CRONICA DE DOMINGO
El color de la vida
RAUL RIVERO
Madrid -- Existe, ya lo creo, un país que flota en las mansiones de lujo
y los palacios, en la tinta de los periódicos y en el espectro que
cubren las antenas oficiales de la radio y la televisión. Una nación
inmaterial, sin geografía palpable, donde las personas que aparecen son
felices y confiadas. Es una Cuba mínima, inasible, que diseña la propaganda.
Y existe la que realmente existe. La única, la verdadera, la amarga
tierra de todos, que tiene sólo unos pocos cronistas sin recursos y
otros que escriben desde lejos y de memoria lo que tuvieron delante de
sus ojos y lo que pueden ver después que escarban en los mensajes que el
gobierno y sus cómplices --públicos y secretos-- tratan de eliminar.
Una que fluye en la retórica de los discursos con resonancias de la
tumba de Stalin. En colores. Inventada con los dineros que le roba a la
otra la marinería del barco de papel. Una nave fantasma que enseñan en
los puertos del mundo y en las desembocaduras de los ríos contaminados,
a los que le han dado una mano de pintura y se ven pasar biajacas
dibujadas por un loco.
Esa es la festiva, ocupada en hacer los recuentos de sus éxitos y el
balance de sus victorias políticas. La que lanza fuegos artificiales,
condecora a los empleados y recibe a dirigentes de China y Venezuela, de
México y Brasil, por ejemplo, y ellos, agasajados y orondos, entran en
esa irrealidad conscientes y preparados para apuntalarla y apoderarse de
las ruinas de la Cuba innegable que arde detrás de ese escenario.
Una comarca reducida a la palabra roma. En el aire gracias a las bocas
de su portavocía y a las bocas negras de las pistolas. Con una noción
elemental del tiempo, reducida a un hoy celebrativo y triunfalista que
no se acaba nunca. Ni viene de ningún lugar y, lo peor, no va a ninguna
parte. Un mismo día que da vueltas y se consume en una misma noche año
tras año.
Eso sí, todo con la alegría espuria que produce el temor de perder la
alegría del poder. Todo con el empeño de que el país real, el oscuro, el
enorme, el que sufre no pueda verse, ni se pueda sentir.

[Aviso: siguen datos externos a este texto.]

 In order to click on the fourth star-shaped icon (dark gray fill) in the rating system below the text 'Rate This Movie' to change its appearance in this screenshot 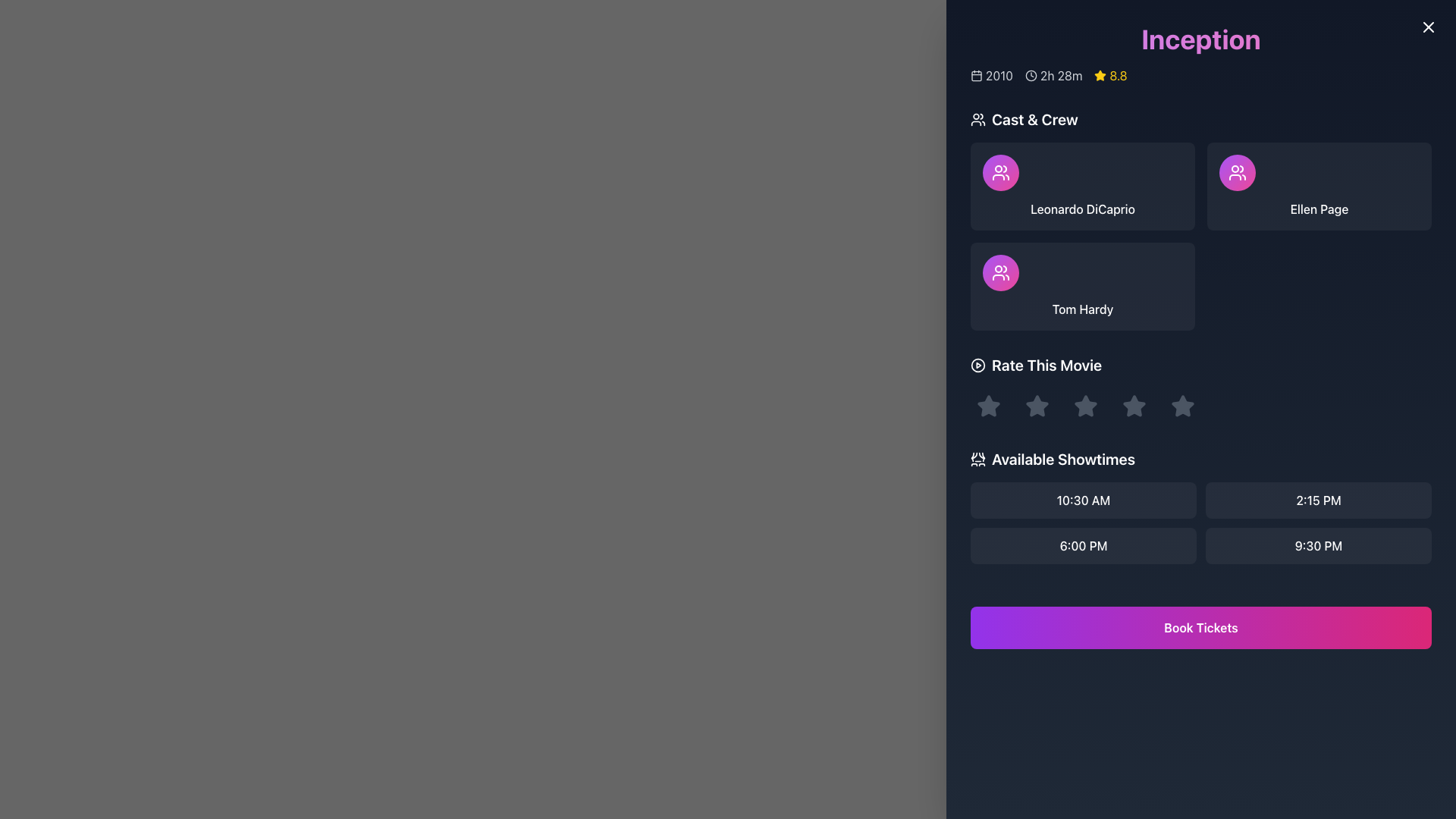, I will do `click(1134, 406)`.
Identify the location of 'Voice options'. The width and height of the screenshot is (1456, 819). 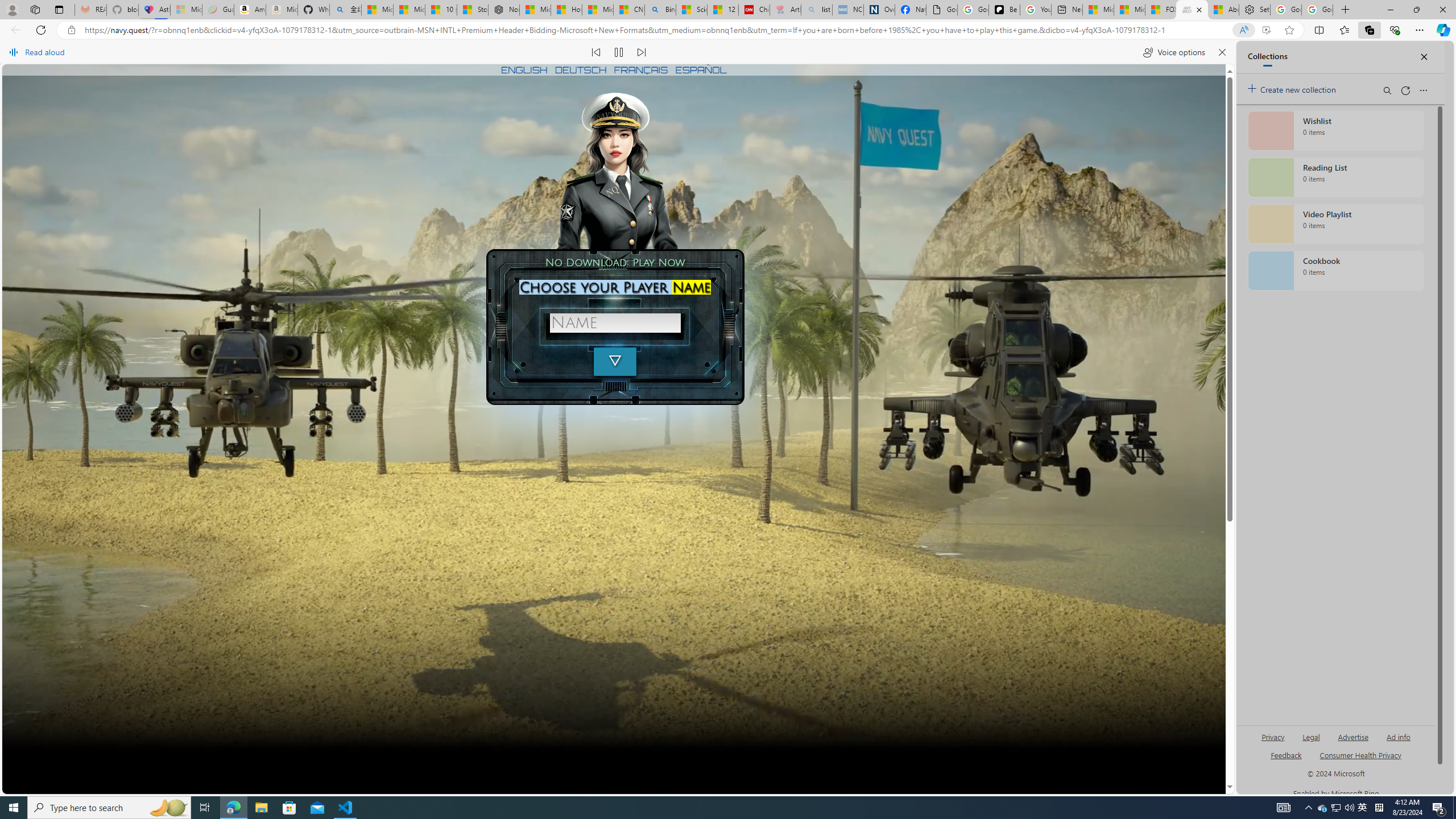
(1173, 52).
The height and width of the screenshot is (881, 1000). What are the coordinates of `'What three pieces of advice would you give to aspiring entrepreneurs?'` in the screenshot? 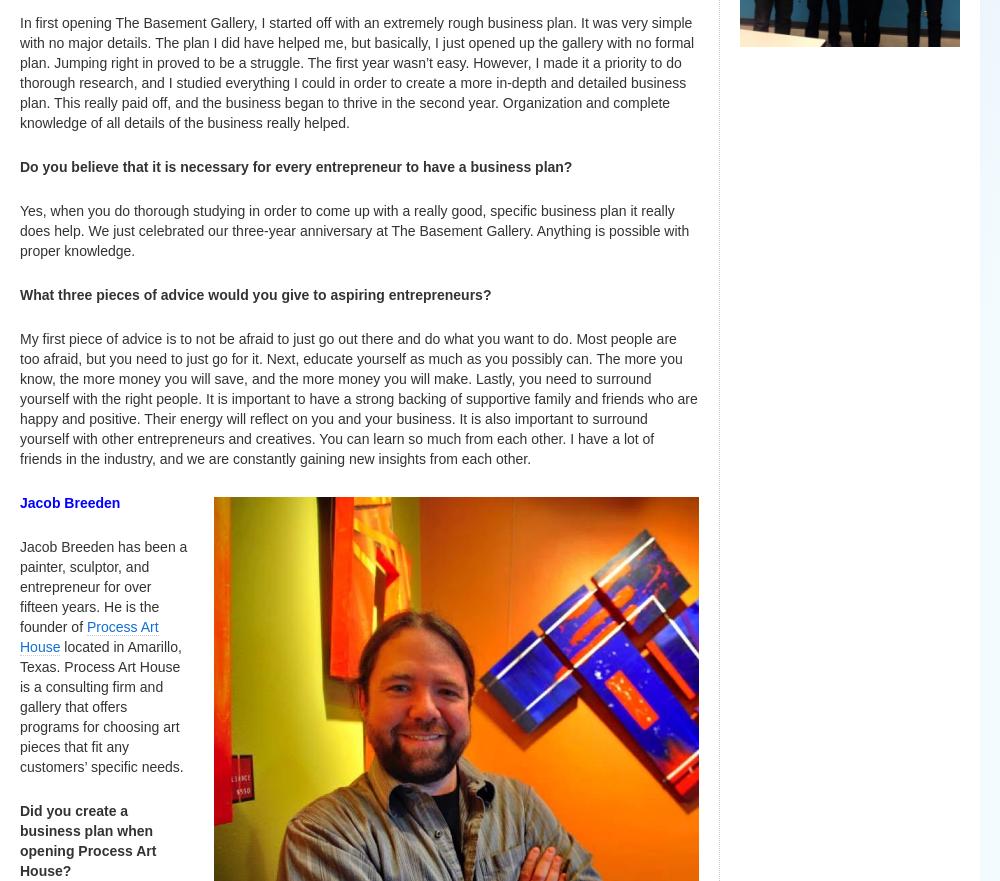 It's located at (255, 293).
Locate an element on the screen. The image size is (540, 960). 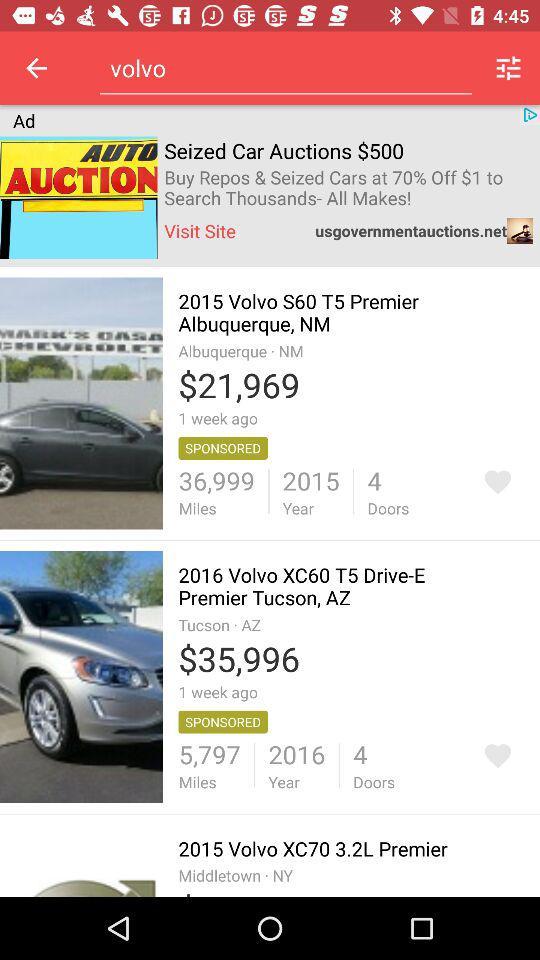
go back is located at coordinates (496, 481).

Mucho papel, invitaciones, conferencias, simposios, congresos,
contactos, viajes, ayudas, avales de rancia progresía, cheques de otros
destinos, boletos de avión y carnavales para que no se puedan ver los
presos políticos, ni el hambre, las epidemias, el desasosiego, la
represión ni el aparato sórdido de fabricar el miedo.

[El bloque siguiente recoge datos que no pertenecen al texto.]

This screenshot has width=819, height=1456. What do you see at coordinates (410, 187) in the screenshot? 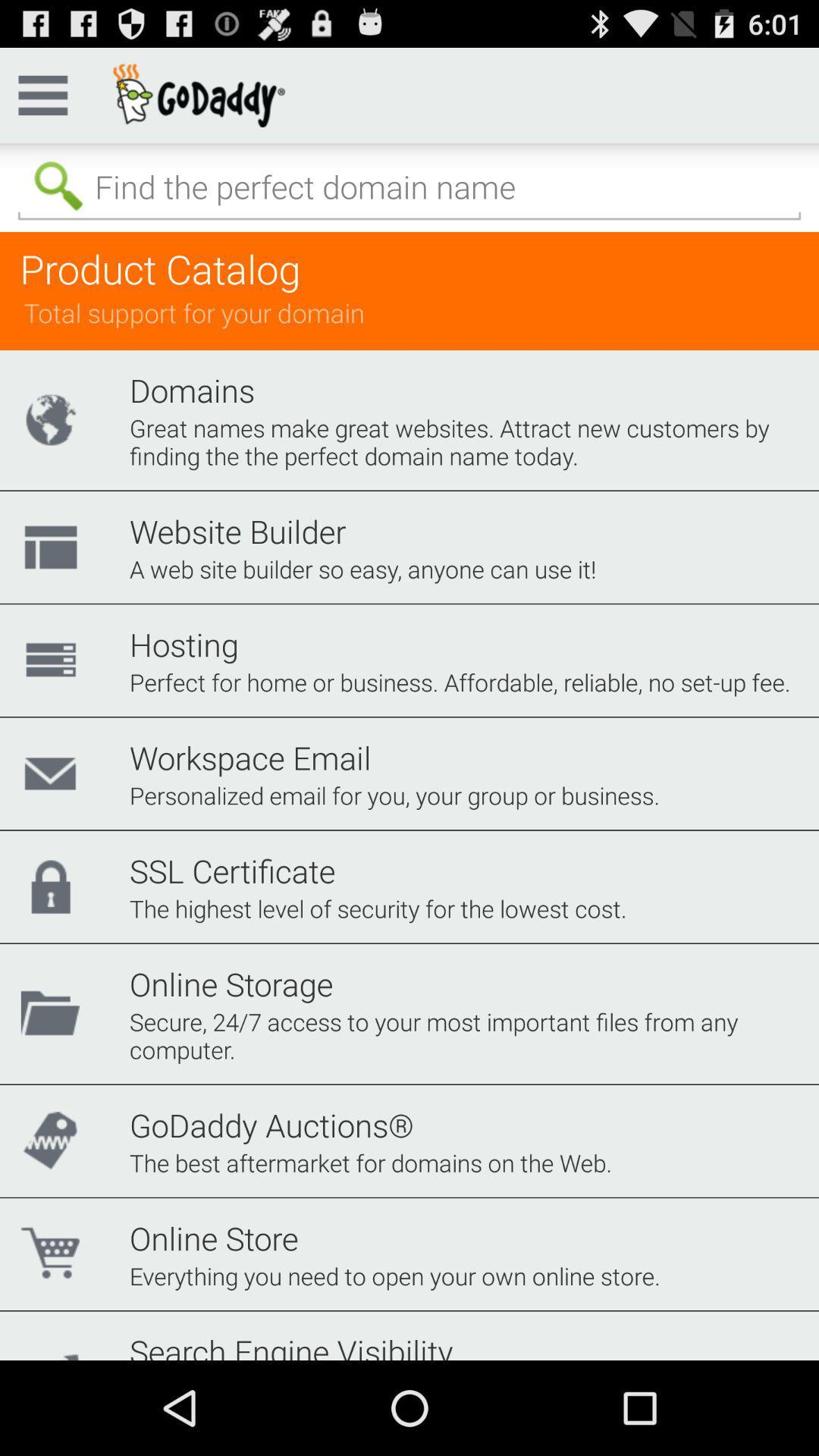
I see `search option` at bounding box center [410, 187].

Telones, cortinas, decorados de una existencia feliz para que no se vea
que en una cárcel de Isla de Pinos un joven abogado y preso político,
Juan Bermúdez Toranzo, trata de suicidarse con los vidrios de una
lámpara rota en su celda, donde cumple una condena de 12 años.

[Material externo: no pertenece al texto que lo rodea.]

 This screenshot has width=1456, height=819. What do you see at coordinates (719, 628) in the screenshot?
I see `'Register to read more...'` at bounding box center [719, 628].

Películas y spots publicitarios con muchachas en las piscinas de los
hoteles para extranjeros y dirigentes. Así no se enteran en el mundo de
que Antonio Díaz Sánchez, el reconocido activista del Movimiento
Cristiano Liberación, está en huelga de hambre en el consulado que el
infierno abrió en la prisión de Canaleta en Ciego de Avila.
Fotos, concursos, coreografías, de manera que no salgan en ningún sitio
las golpizas que le dan en la cárcel de Holguín a Duvalier Bello Cruz
por protestar por la mala alimentación y la falta de asistencia médica.
Que de la Cuba apesadumbrada, la de los millones de hombres y mujeres
que quieren libertad y derecho a los derechos, no salga ni una imagen.
Que no se pueda leer nada sobre esa sociedad que procura, por diversos
caminos, una salida para vivir.
Eso quieren los autores del montaje paralelo de los dos países. Lo que
pasa es que el país es uno solo. Y ya es imposible ocultarlo con unas
postales obscenas aunque estén pintadas con colores brillantes.